Further preferably, the bio-based flame retardant is iron phytate, and the preparation method of the iron phytate comprises the following steps:
A. fe (NO) 3 ) 3 ·9H 2 O is dissolved by ionized water, and then a certain volume of phytic acid aqueous solution is added and fully stirred to generate white floccules;
B. and regulating the pH value of the solution to be neutral by using a sodium hydroxide solution, transferring the solution into a hydrothermal kettle, reacting for 8-12 hours at 75-85 ℃, and vacuum drying at 40-50 ℃ after suction filtration to obtain the phytic acid iron.
Further preferably, in step A the phytic acid and Fe (NO 3 ) 3 ·9H 2 The molar ratio of O is 2:1.
a production process of flame-retardant polyester fabric comprises the following steps:
s1, uniformly mixing all the raw materials of the flame-retardant polyester fabric, adding the mixture into an internal mixer, regulating the temperature to 260-270 ℃, banburying for 5-10 min, extruding, water-cooling, slicing, and drying to obtain polyester slices;
s2, placing the polyester chips into a screw, then carrying out melt extrusion on the polyester chips through a screw melt extrusion process, carrying out extrusion spinning at the temperature of 280-295 ℃, and then cooling, oiling and winding the spinning to obtain polyester POY fibers;
s3, sequentially carrying out processes of opening and picking, cotton carding, first drawing, second drawing, roving, spinning, winding and shaping on the polyester POY fibers to obtain polyester yarns;
s4, respectively taking the polyester yarns prepared in the step S3 as warp yarns and weft yarns, and weaving by interweaving to obtain the flame-retardant polyester fabric.
It is further preferable that the cooling temperature in step S2 is 20 to 30 ℃, the oil application rate is 0.42 to 1.5wt%, and the winding speed is 2700 to 3200m/min.
Further preferably, the warp yarn is a polyester yarn of 50 to 150D/30 to 600F, and the weft yarn is a polyester yarn of 100 to 800D/30 to 600F.
The invention has the beneficial effects that:
according to the flame-retardant polyester fabric, the flame retardant performance of the polyester fabric can be obviously improved by adding the modified PET and the composite flame retardant.
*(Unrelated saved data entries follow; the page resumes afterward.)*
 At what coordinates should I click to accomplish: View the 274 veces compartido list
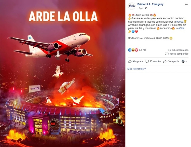177,54
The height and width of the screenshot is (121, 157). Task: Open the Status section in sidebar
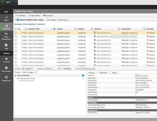pyautogui.click(x=6, y=18)
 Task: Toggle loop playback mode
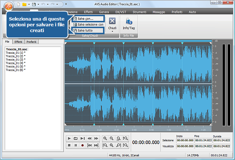(x=76, y=138)
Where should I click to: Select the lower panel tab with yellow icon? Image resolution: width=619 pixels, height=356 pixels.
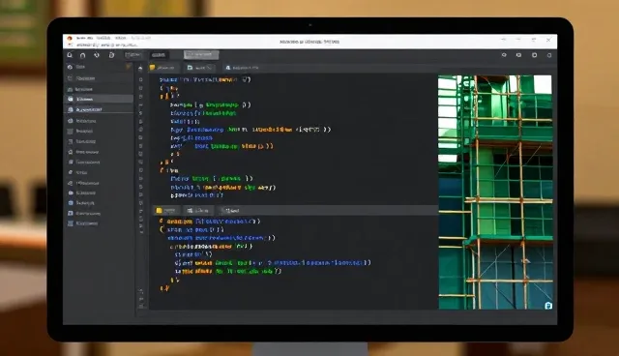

The modified PET is an organic phosphorus flame-retardant copolyester, a high-phosphorus flame-retardant monomer is obtained by polymerizing terephthalaldehyde and DOPO, and then a phosphorus-containing monomer is introduced into a PET framework through a copolymerization method, so that the organic phosphorus flame-retardant copolyester and the PET substrate can be uniformly dispersed, and the mechanical properties of the material are not affected. The composite flame retardant adopts the combination of aluminum hydroxide, melamine and phytic acid, so that the flame retardant effect of external flame retardance is improved, the consumption of the external flame retardant is reduced, and the spinnability and the durability of the polyester fiber are further improved.
Drawings
In order to more clearly illustrate the embodiments of the present invention or the technical solutions in the prior art, the drawings used in the description of the embodiments or the prior art will be briefly described, and it will be obvious to those skilled in the art that other drawings can be obtained according to these drawings without inventive effort.
FIG. 1 is an infrared spectrum of an organophosphorus flame retardant copolyester prepared in example 1 of the present invention.
Detailed Description
The technical solutions of the embodiments of the present invention will be clearly and completely described below in conjunction with the embodiments of the present invention, and it is apparent that the described embodiments are only some embodiments of the present invention, not all embodiments. All other embodiments, which can be made by those skilled in the art based on the embodiments of the invention without making any inventive effort, are intended to be within the scope of the invention.
Example 1
An organic phosphorus flame-retardant copolyester has the following structural formula:
the preparation method of the organophosphorus flame retardant copolyester comprises the following steps:
(1) Adding 1.5mol of terephthalaldehyde, 6mol of DOPO and 250ml of N, N-dimethylformamide into a reactor with a condensing reflux device, then introducing nitrogen, heating to 100 ℃, stirring for reaction for 8 hours, cooling, distilling under reduced pressure to remove the N, N-dimethylformamide, washing for 1-3 times by ethanol and deionized water in sequence, and vacuum drying at 70 ℃ for 12 hours to obtain a phosphorus-containing monomer A, wherein the structural formula is as follows:
(2) 18.5g of terephthalic acid, 26g of ethylene glycol and 0.9g of phosphorus-containing monomer A are added into a reaction kettle, and a catalyst Sb is added 2 O 3 And (3) charging nitrogen until the pressure is 0.3MPa, heating to 220 ℃ for reaction for 2 hours, heating to 270 ℃ for reaction for 6 hours, and finally extruding the polyester after the reaction into water-cooled slices to obtain the organophosphorus flame-retardant copolyester.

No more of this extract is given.